▶ Work item: In the records below, find the line with "Viewport: 457px width, 245px height." and repeat it and every line after it, exactly, without any pictures.

+++ Material provided

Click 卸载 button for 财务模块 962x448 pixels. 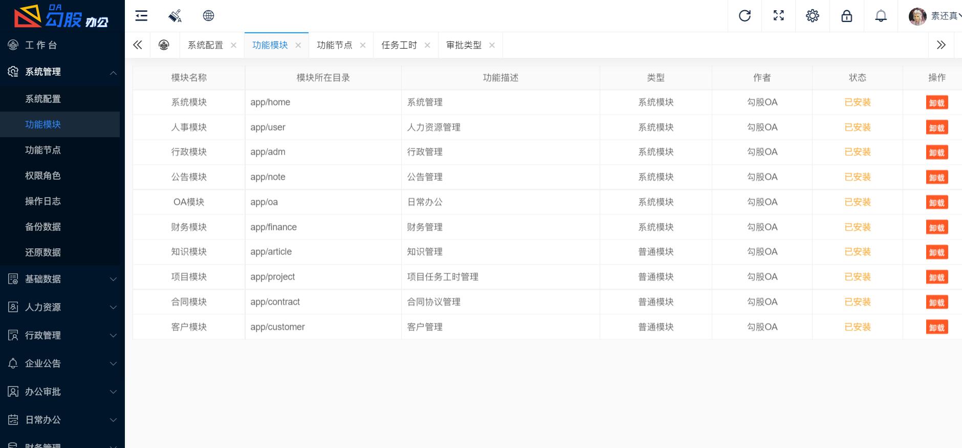tap(936, 227)
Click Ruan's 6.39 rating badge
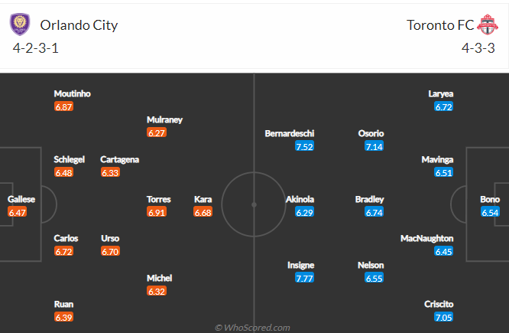The height and width of the screenshot is (333, 509). coord(63,318)
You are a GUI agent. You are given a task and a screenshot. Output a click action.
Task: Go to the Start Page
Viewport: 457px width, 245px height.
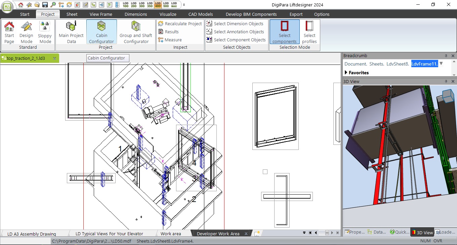point(9,32)
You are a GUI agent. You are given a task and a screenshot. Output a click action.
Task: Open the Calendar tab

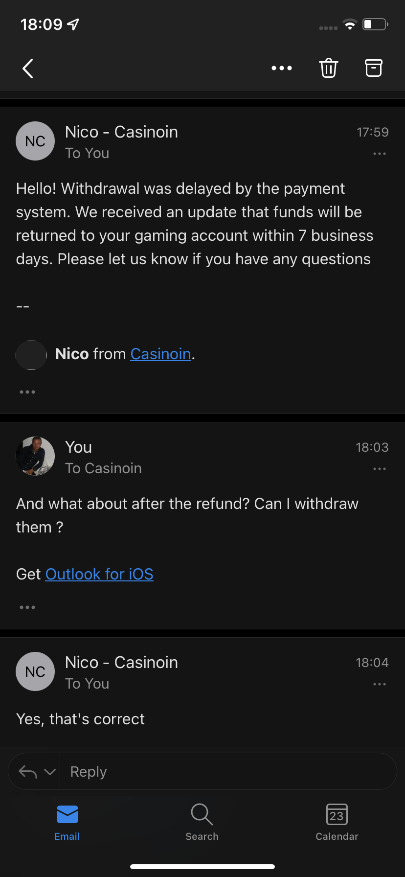tap(337, 823)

++++++

▶ Task answer:
Viewport: 457px width, 245px height.
point(9,32)
You are a GUI agent. You are given a task and a screenshot. Output a click action.
Task: Open the Calendar tab

tap(337, 823)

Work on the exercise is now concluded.